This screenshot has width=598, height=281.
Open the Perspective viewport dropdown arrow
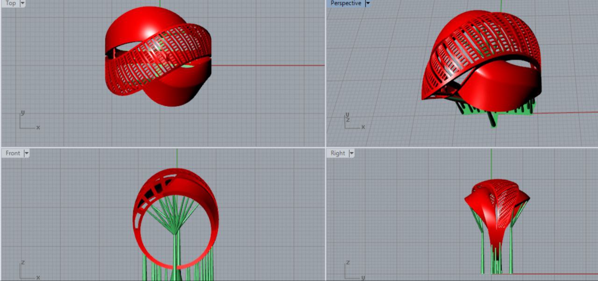click(368, 3)
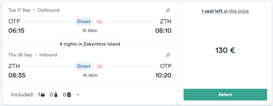Expand the included baggage details chevron
Screen dimensions: 273x106
78,95
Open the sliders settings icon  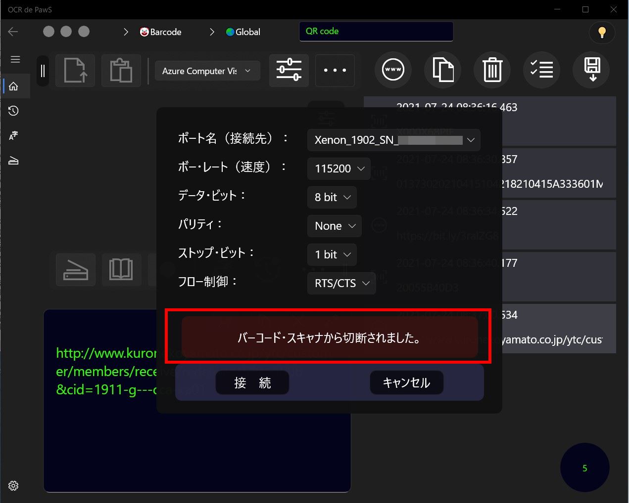(289, 70)
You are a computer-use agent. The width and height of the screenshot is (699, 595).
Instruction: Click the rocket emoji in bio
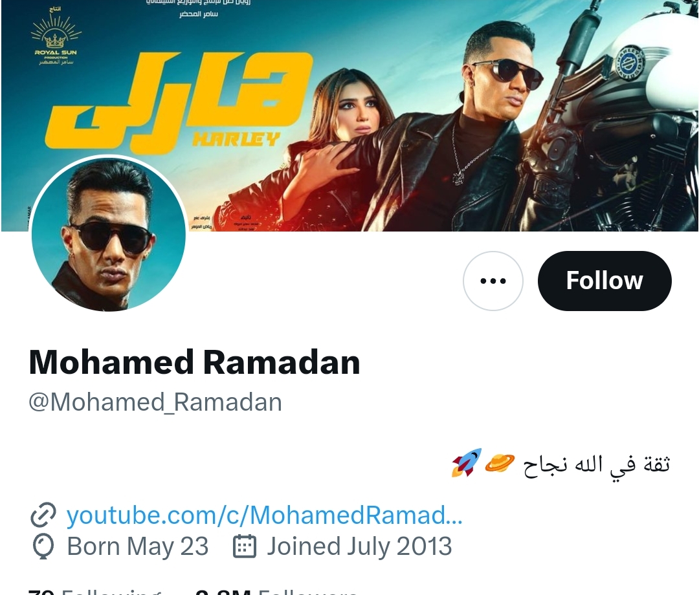(467, 463)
::::::::::
> [Task description]
Each line with "width" in it must be identified and copied from the material.

> [Response to this exercise]
This screenshot has width=598, height=281.
You are a computer-use agent. The width and height of the screenshot is (699, 595).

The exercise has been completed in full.